- What this task involves -
Please reproduce every line of the records below word for word, omitting the pictures.

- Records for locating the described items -
+--

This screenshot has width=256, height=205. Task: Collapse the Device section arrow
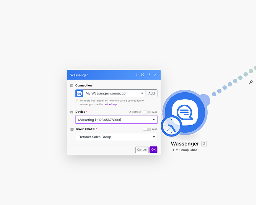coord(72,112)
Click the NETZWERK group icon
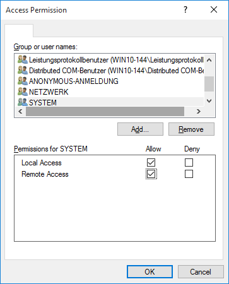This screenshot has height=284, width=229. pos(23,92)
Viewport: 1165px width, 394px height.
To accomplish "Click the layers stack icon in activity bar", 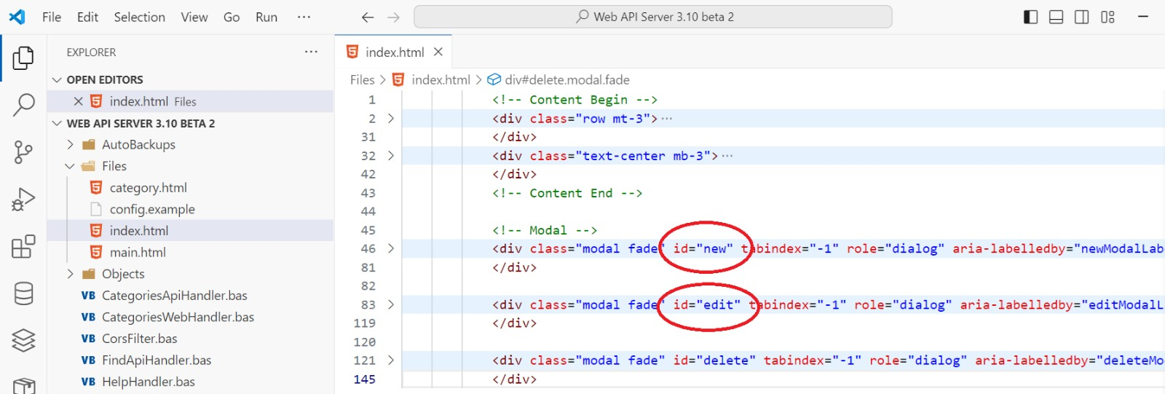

+--

- Correct result -
This screenshot has width=256, height=205. Task: Collapse the Device section arrow
coord(72,112)
Click the NETZWERK group icon
This screenshot has height=284, width=229. pos(23,92)
Viewport: 1165px width, 394px height.
To accomplish "Click the layers stack icon in activity bar", 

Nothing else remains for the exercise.